START DATA IN THIS EXERCISE

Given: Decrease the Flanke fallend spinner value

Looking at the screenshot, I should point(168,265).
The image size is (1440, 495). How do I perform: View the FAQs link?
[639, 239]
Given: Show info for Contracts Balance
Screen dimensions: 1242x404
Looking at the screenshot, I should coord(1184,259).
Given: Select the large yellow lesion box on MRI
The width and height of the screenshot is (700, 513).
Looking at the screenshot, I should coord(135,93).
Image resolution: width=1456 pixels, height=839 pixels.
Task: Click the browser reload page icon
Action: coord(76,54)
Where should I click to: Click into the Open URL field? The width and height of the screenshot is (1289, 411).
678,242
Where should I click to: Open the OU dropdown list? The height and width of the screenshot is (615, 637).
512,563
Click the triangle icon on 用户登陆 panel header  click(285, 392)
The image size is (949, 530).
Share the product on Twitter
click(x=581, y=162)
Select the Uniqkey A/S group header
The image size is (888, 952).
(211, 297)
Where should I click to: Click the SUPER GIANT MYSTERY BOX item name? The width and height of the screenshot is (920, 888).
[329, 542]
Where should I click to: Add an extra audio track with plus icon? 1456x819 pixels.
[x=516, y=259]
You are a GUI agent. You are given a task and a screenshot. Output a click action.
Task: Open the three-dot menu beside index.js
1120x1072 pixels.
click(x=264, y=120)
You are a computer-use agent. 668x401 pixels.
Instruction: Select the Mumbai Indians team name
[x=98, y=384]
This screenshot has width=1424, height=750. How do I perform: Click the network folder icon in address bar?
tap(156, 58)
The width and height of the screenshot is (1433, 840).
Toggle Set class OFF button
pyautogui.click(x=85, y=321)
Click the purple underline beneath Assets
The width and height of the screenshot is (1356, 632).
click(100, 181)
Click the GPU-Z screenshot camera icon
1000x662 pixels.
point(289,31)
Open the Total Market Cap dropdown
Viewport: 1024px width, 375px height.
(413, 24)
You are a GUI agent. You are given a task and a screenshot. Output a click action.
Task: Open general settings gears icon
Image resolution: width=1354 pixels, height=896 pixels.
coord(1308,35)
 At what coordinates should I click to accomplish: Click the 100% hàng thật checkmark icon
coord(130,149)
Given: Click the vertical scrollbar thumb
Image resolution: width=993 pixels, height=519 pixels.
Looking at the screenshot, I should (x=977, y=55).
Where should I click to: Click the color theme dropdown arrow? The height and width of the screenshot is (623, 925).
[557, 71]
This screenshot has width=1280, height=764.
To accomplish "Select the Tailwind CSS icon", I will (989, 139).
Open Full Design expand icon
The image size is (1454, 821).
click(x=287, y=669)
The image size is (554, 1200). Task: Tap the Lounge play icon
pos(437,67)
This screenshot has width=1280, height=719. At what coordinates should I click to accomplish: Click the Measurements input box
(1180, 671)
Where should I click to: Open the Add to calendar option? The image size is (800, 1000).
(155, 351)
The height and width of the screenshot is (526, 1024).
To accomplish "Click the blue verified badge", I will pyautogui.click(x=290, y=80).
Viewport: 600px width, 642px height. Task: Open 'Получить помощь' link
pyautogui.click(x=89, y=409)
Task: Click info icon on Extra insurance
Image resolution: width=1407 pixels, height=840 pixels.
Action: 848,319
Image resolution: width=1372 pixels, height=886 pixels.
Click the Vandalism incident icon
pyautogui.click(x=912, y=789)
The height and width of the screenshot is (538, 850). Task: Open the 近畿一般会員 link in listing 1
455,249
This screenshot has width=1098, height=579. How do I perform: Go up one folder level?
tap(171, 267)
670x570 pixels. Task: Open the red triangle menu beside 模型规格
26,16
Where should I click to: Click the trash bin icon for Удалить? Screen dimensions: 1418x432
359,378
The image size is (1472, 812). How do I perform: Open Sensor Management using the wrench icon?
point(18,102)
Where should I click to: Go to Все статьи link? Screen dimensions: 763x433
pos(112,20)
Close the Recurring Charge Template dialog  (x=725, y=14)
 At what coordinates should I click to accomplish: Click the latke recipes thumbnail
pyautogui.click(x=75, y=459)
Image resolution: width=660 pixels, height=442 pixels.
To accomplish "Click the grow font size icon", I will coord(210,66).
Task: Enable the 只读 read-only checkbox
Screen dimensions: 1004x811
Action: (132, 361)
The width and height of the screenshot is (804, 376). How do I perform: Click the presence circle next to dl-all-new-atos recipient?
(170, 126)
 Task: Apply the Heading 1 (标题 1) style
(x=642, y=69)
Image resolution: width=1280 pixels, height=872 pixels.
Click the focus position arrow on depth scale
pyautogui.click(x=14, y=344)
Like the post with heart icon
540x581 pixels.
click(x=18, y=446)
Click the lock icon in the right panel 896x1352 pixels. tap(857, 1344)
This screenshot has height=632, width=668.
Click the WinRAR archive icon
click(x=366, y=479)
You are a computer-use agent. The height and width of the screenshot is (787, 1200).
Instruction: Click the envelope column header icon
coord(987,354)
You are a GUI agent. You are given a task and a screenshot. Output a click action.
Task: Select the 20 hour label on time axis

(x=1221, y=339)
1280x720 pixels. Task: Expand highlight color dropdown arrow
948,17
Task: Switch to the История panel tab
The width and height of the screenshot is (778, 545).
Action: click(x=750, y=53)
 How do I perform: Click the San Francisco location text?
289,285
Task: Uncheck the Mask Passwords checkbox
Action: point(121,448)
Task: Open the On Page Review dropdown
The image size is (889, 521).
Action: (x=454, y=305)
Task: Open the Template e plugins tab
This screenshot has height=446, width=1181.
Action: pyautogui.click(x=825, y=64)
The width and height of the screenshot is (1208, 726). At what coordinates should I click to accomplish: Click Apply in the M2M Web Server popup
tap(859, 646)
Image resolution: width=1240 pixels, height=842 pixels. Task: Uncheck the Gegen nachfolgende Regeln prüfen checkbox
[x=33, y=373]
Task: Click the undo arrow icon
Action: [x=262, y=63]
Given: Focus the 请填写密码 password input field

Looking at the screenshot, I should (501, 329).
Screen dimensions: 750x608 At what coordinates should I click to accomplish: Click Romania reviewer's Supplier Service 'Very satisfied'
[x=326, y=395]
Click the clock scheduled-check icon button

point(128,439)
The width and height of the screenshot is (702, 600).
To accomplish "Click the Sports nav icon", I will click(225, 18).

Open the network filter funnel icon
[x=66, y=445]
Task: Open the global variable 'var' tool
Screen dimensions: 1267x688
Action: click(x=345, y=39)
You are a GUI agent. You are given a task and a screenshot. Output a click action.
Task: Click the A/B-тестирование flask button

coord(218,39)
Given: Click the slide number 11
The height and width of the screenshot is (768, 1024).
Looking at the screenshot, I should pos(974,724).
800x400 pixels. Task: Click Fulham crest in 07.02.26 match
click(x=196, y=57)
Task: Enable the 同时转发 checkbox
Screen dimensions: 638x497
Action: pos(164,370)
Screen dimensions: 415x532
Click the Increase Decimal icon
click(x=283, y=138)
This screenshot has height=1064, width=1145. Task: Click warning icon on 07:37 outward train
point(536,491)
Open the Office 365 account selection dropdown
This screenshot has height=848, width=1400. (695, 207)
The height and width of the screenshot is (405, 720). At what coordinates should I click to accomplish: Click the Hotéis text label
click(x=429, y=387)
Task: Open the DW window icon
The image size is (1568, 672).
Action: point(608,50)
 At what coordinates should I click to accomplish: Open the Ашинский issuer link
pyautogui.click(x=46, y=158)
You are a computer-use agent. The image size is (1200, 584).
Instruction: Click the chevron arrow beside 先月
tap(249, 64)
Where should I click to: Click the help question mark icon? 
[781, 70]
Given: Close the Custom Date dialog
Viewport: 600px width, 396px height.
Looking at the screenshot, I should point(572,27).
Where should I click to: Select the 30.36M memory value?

END DATA IN THIS EXERCISE

◆ GOAL OF THE EXERCISE
Lay out every line of the records above as a JSON list of strings, one string per line, skipping blank lines.

◆ OUTPUT
[
  "Given: Decrease the Flanke fallend spinner value",
  "Looking at the screenshot, I should point(168,265).",
  "The image size is (1440, 495). How do I perform: View the FAQs link?",
  "[639, 239]",
  "Given: Show info for Contracts Balance",
  "Screen dimensions: 1242x404",
  "Looking at the screenshot, I should coord(1184,259).",
  "Given: Select the large yellow lesion box on MRI",
  "The width and height of the screenshot is (700, 513).",
  "Looking at the screenshot, I should coord(135,93).",
  "Image resolution: width=1456 pixels, height=839 pixels.",
  "Task: Click the browser reload page icon",
  "Action: coord(76,54)",
  "Where should I click to: Click into the Open URL field? The width and height of the screenshot is (1289, 411).",
  "678,242",
  "Where should I click to: Open the OU dropdown list? The height and width of the screenshot is (615, 637).",
  "512,563",
  "Click the triangle icon on 用户登陆 panel header  click(285, 392)",
  "The image size is (949, 530).",
  "Share the product on Twitter",
  "click(x=581, y=162)",
  "Select the Uniqkey A/S group header",
  "The image size is (888, 952).",
  "(211, 297)",
  "Where should I click to: Click the SUPER GIANT MYSTERY BOX item name? The width and height of the screenshot is (920, 888).",
  "[329, 542]",
  "Where should I click to: Add an extra audio track with plus icon? 1456x819 pixels.",
  "[x=516, y=259]",
  "You are a GUI agent. You are given a task and a screenshot. Output a click action.",
  "Task: Open the three-dot menu beside index.js",
  "1120x1072 pixels.",
  "click(x=264, y=120)",
  "You are a computer-use agent. 668x401 pixels.",
  "Instruction: Select the Mumbai Indians team name",
  "[x=98, y=384]",
  "This screenshot has width=1424, height=750. How do I perform: Click the network folder icon in address bar?",
  "tap(156, 58)",
  "The width and height of the screenshot is (1433, 840).",
  "Toggle Set class OFF button",
  "pyautogui.click(x=85, y=321)",
  "Click the purple underline beneath Assets",
  "The width and height of the screenshot is (1356, 632).",
  "click(100, 181)",
  "Click the GPU-Z screenshot camera icon",
  "1000x662 pixels.",
  "point(289,31)",
  "Open the Total Market Cap dropdown",
  "Viewport: 1024px width, 375px height.",
  "(413, 24)",
  "You are a GUI agent. You are given a task and a screenshot. Output a click action.",
  "Task: Open general settings gears icon",
  "Image resolution: width=1354 pixels, height=896 pixels.",
  "coord(1308,35)",
  " At what coordinates should I click to accomplish: Click the 100% hàng thật checkmark icon",
  "coord(130,149)",
  "Given: Click the vertical scrollbar thumb",
  "Image resolution: width=993 pixels, height=519 pixels.",
  "Looking at the screenshot, I should (x=977, y=55).",
  "Where should I click to: Click the color theme dropdown arrow? The height and width of the screenshot is (623, 925).",
  "[557, 71]",
  "This screenshot has width=1280, height=764.",
  "To accomplish \"Select the Tailwind CSS icon\", I will (989, 139).",
  "Open Full Design expand icon",
  "The image size is (1454, 821).",
  "click(x=287, y=669)",
  "The image size is (554, 1200). Task: Tap the Lounge play icon",
  "pos(437,67)",
  "This screenshot has width=1280, height=719. At what coordinates should I click to accomplish: Click the Measurements input box",
  "(1180, 671)",
  "Where should I click to: Open the Add to calendar option? The image size is (800, 1000).",
  "(155, 351)",
  "The height and width of the screenshot is (526, 1024).",
  "To accomplish \"Click the blue verified badge\", I will pyautogui.click(x=290, y=80).",
  "Viewport: 600px width, 642px height. Task: Open 'Получить помощь' link",
  "pyautogui.click(x=89, y=409)",
  "Task: Click info icon on Extra insurance",
  "Image resolution: width=1407 pixels, height=840 pixels.",
  "Action: 848,319",
  "Image resolution: width=1372 pixels, height=886 pixels.",
  "Click the Vandalism incident icon",
  "pyautogui.click(x=912, y=789)",
  "The height and width of the screenshot is (538, 850). Task: Open the 近畿一般会員 link in listing 1",
  "455,249",
  "This screenshot has width=1098, height=579. How do I perform: Go up one folder level?",
  "tap(171, 267)",
  "670x570 pixels. Task: Open the red triangle menu beside 模型规格",
  "26,16",
  "Where should I click to: Click the trash bin icon for Удалить? Screen dimensions: 1418x432",
  "359,378",
  "The image size is (1472, 812). How do I perform: Open Sensor Management using the wrench icon?",
  "point(18,102)",
  "Where should I click to: Go to Все статьи link? Screen dimensions: 763x433",
  "pos(112,20)",
  "Close the Recurring Charge Template dialog  (x=725, y=14)",
  " At what coordinates should I click to accomplish: Click the latke recipes thumbnail",
  "pyautogui.click(x=75, y=459)",
  "Image resolution: width=660 pixels, height=442 pixels.",
  "To accomplish \"Click the grow font size icon\", I will coord(210,66).",
  "Task: Enable the 只读 read-only checkbox",
  "Screen dimensions: 1004x811",
  "Action: (132, 361)",
  "The width and height of the screenshot is (804, 376). How do I perform: Click the presence circle next to dl-all-new-atos recipient?",
  "(170, 126)",
  " Task: Apply the Heading 1 (标题 1) style",
  "(x=642, y=69)",
  "Image resolution: width=1280 pixels, height=872 pixels.",
  "Click the focus position arrow on depth scale",
  "pyautogui.click(x=14, y=344)",
  "Like the post with heart icon",
  "540x581 pixels.",
  "click(x=18, y=446)",
  "Click the lock icon in the right panel 896x1352 pixels. tap(857, 1344)",
  "This screenshot has height=632, width=668.",
  "Click the WinRAR archive icon",
  "click(x=366, y=479)",
  "You are a computer-use agent. The height and width of the screenshot is (787, 1200).",
  "Instruction: Click the envelope column header icon",
  "coord(987,354)",
  "You are a GUI agent. You are given a task and a screenshot. Output a click action.",
  "Task: Select the 20 hour label on time axis",
  "(x=1221, y=339)",
  "1280x720 pixels. Task: Expand highlight color dropdown arrow",
  "948,17",
  "Task: Switch to the История panel tab",
  "The width and height of the screenshot is (778, 545).",
  "Action: click(x=750, y=53)",
  " How do I perform: Click the San Francisco location text?",
  "289,285",
  "Task: Uncheck the Mask Passwords checkbox",
  "Action: point(121,448)",
  "Task: Open the On Page Review dropdown",
  "The image size is (889, 521).",
  "Action: (x=454, y=305)",
  "Task: Open the Template e plugins tab",
  "This screenshot has height=446, width=1181.",
  "Action: pyautogui.click(x=825, y=64)",
  "The width and height of the screenshot is (1208, 726). At what coordinates should I click to accomplish: Click Apply in the M2M Web Server popup",
  "tap(859, 646)",
  "Image resolution: width=1240 pixels, height=842 pixels. Task: Uncheck the Gegen nachfolgende Regeln prüfen checkbox",
  "[x=33, y=373]",
  "Task: Click the undo arrow icon",
  "Action: [x=262, y=63]",
  "Given: Focus the 请填写密码 password input field",
  "Looking at the screenshot, I should (501, 329).",
  "Screen dimensions: 750x608 At what coordinates should I click to accomplish: Click Romania reviewer's Supplier Service 'Very satisfied'",
  "[x=326, y=395]",
  "Click the clock scheduled-check icon button",
  "point(128,439)",
  "The width and height of the screenshot is (702, 600).",
  "To accomplish \"Click the Sports nav icon\", I will click(225, 18).",
  "Open the network filter funnel icon",
  "[x=66, y=445]",
  "Task: Open the global variable 'var' tool",
  "Screen dimensions: 1267x688",
  "Action: click(x=345, y=39)",
  "You are a GUI agent. You are given a task and a screenshot. Output a click action.",
  "Task: Click the A/B-тестирование flask button",
  "coord(218,39)",
  "Given: Click the slide number 11",
  "The height and width of the screenshot is (768, 1024).",
  "Looking at the screenshot, I should pos(974,724).",
  "800x400 pixels. Task: Click Fulham crest in 07.02.26 match",
  "click(x=196, y=57)",
  "Task: Enable the 同时转发 checkbox",
  "Screen dimensions: 638x497",
  "Action: pos(164,370)",
  "Screen dimensions: 415x532",
  "Click the Increase Decimal icon",
  "click(x=283, y=138)",
  "This screenshot has height=1064, width=1145. Task: Click warning icon on 07:37 outward train",
  "point(536,491)",
  "Open the Office 365 account selection dropdown",
  "This screenshot has height=848, width=1400. (695, 207)",
  "The height and width of the screenshot is (405, 720). At what coordinates should I click to accomplish: Click the Hotéis text label",
  "click(x=429, y=387)",
  "Task: Open the DW window icon",
  "The image size is (1568, 672).",
  "Action: point(608,50)",
  " At what coordinates should I click to accomplish: Open the Ашинский issuer link",
  "pyautogui.click(x=46, y=158)",
  "You are a computer-use agent. The image size is (1200, 584).",
  "Instruction: Click the chevron arrow beside 先月",
  "tap(249, 64)",
  "Where should I click to: Click the help question mark icon? ",
  "[781, 70]",
  "Given: Close the Custom Date dialog",
  "Viewport: 600px width, 396px height.",
  "Looking at the screenshot, I should point(572,27).",
  "Where should I click to: Select the 30.36M memory value?"
]